Este cenário, além de repercutir no consumo e nas operações internacionais, evidencia a urgência de um plano coordenado que combine estabilidade cambial, diversificação produtiva, inovação financeira e inserção estratégica de Angola nas cadeias globais de valor.
- Diagnóstico da situação actual
O actual quadro resulta de um conjunto de factores estruturais e conjunturais:
Dependência excessiva das exportações petrolíferas – responsável por mais de 90% das receitas cambiais, o que expõe o país a choques externos de preços.
Baixa diversificação produtiva e industrial – a ausência de cadeias produtivas robustas reduz a capacidade de substituição de importações.
Fragilidade no sistema cambial – com controlos administrativos que, embora necessários no curto prazo, comprimem a liquidez em moeda estrangeira e afectam a confiança dos agentes económicos.
Pressões inflacionistas e perda do poder de compra – que agravam a procura por divisas como reserva de valor.
A redução do uso de cartões internacionais, embora possa atenuar a saída imediata de divisas, não resolve o núcleo da crise, que é estrutural e de confiança.
- Propostas e iniciativas inovadoras
3.1. Reforma Cambial com Mecanismos de Mercado Regulados
Implementar um sistema de bandas cambiais ajustáveis, em que o Kwanza flutue dentro de limites predefinidos, permitindo ao BNA intervir para evitar volatilidade extrema. Este modelo, inspirado nas práticas de países como Botswana e Chile, preserva a previsibilidade e reduz expectativas especulativas.
3.2. Criação de uma Bolsa de Divisas para Exportadores Não Petrolíferos
Estabelecer uma plataforma eletrónica de negociação cambial exclusiva para exportadores agrícolas, mineiros e industriais, garantindo acesso direto a compradores internacionais e incentivando a diversificação das exportações.
3.3. Emissão de Títulos Cambiais Temáticos
O Estado, através do BNA e do Ministério das Finanças, poderia emitir Obrigações Cambiais Temáticas — lastreadas em projetos concretos de exportação (agroindústria, energias renováveis, mineração sustentável) — atraindo capital estrangeiro e permitindo aos investidores receberem parte dos retornos em moeda forte.
3.4. Aposta na Digitalização Financeira e Moedas Digitais de Banco Central (CBDC)
A criação de um Kwanza Digital para liquidação de transações internacionais regionais, em cooperação com países da SADC, reduziria a dependência do dólar nas trocas bilaterais, fortalecendo a integração económica regional.

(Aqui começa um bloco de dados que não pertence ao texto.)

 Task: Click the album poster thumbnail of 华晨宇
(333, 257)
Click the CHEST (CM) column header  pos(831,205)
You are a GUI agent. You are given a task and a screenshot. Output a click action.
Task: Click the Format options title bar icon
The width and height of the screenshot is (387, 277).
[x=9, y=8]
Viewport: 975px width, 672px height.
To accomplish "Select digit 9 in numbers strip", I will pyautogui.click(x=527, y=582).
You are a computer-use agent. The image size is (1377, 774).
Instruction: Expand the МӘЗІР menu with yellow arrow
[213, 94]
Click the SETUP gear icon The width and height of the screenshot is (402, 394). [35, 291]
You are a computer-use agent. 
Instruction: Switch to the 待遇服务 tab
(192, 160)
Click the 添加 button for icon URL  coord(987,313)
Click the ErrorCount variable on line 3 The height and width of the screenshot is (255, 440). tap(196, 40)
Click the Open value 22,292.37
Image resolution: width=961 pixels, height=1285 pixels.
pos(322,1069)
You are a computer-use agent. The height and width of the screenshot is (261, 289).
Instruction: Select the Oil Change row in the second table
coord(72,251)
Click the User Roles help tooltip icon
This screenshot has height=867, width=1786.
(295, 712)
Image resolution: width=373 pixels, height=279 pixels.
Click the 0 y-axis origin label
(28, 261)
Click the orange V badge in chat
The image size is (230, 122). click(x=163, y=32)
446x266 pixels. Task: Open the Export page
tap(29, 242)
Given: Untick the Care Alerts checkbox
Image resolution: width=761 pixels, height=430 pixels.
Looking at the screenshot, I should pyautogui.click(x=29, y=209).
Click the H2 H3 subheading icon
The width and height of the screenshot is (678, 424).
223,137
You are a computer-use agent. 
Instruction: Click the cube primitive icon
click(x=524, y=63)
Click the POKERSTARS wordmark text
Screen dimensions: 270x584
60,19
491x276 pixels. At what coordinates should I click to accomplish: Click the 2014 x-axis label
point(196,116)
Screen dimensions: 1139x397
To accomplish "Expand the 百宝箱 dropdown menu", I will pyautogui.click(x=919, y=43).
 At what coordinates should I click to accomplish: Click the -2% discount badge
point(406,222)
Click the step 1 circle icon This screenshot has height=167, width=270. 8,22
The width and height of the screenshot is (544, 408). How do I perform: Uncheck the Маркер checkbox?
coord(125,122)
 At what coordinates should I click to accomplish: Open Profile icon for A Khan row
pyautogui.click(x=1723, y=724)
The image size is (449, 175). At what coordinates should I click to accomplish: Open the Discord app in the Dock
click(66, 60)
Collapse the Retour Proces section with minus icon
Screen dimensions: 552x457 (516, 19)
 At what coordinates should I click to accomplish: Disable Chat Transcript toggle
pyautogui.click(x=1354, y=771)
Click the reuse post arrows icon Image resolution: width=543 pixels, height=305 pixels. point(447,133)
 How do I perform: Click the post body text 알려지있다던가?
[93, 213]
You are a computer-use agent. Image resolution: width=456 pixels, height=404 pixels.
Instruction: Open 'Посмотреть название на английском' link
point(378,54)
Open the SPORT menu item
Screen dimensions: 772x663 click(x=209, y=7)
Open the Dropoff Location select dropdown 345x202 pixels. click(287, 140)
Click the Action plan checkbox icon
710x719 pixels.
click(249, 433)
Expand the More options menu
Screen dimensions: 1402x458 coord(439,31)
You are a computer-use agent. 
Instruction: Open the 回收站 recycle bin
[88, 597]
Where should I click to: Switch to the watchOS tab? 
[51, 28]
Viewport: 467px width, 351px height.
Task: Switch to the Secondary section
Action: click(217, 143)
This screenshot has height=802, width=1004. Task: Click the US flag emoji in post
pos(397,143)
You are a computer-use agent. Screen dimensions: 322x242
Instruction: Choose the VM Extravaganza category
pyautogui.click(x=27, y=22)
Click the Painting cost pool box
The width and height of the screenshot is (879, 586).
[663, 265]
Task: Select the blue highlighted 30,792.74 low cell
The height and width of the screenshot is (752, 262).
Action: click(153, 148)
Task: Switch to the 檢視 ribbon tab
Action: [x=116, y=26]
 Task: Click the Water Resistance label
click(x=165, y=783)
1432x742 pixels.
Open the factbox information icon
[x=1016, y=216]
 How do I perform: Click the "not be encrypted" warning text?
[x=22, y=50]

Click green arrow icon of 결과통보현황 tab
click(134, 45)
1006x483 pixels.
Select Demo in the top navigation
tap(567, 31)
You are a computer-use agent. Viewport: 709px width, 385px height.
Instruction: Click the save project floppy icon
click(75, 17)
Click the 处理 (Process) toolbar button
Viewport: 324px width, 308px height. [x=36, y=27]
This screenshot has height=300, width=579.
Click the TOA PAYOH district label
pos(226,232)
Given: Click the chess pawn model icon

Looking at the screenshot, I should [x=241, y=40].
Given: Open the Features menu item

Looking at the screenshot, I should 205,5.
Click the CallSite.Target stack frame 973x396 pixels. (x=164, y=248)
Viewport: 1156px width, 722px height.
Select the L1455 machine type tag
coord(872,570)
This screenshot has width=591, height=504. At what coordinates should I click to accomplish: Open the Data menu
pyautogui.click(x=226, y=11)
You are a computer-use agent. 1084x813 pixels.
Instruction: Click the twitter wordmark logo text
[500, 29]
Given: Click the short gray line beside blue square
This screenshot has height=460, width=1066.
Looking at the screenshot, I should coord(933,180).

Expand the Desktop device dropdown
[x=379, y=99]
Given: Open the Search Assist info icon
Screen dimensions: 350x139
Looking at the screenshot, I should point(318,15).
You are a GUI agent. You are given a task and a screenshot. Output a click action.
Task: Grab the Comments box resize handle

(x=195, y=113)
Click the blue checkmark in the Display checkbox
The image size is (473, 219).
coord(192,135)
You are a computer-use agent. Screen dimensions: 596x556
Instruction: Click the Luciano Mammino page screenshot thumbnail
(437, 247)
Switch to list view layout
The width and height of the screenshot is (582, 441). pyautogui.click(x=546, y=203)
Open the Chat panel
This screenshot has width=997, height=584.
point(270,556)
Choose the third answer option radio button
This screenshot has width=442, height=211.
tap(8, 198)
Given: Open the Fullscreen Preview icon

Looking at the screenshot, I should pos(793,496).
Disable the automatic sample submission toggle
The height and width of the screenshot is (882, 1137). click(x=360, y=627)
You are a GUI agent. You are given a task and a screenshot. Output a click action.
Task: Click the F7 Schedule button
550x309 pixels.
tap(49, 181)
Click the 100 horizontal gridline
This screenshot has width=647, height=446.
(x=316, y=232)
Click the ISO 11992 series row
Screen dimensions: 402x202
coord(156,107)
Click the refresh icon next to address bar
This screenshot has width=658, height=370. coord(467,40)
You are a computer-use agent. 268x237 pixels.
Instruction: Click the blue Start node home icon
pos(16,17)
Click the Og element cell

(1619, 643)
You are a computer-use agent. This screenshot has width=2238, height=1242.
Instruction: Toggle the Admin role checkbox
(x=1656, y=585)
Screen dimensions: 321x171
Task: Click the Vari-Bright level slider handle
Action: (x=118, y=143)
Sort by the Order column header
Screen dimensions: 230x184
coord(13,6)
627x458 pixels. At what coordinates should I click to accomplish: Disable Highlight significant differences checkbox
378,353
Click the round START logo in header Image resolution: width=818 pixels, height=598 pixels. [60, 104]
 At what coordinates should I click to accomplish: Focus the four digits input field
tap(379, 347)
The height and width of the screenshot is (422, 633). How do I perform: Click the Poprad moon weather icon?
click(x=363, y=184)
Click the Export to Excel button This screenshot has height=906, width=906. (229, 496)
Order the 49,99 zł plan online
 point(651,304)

3.5. Estímulo à Substituição Competitiva de Importações
Redução temporária de impostos para indústrias que produzam bens atualmente importados (fertilizantes, embalagens, produtos alimentares transformados).
Linhas de crédito bonificadas em moeda nacional para empresas com contratos de fornecimento doméstico substituindo importações.
3.6. Fundos Soberanos Setoriais
Reorientar parte das receitas do Fundo Soberano de Angola para um Fundo de Garantia Cambial Agroindustrial, mitigando riscos de financiamento de exportadores não petrolíferos e reforçando cadeias de valor internas.
- Benefícios esperados
A implementação integrada destas medidas permitirá:
Reduzir a pressão sobre as reservas internacionais e sobre o câmbio.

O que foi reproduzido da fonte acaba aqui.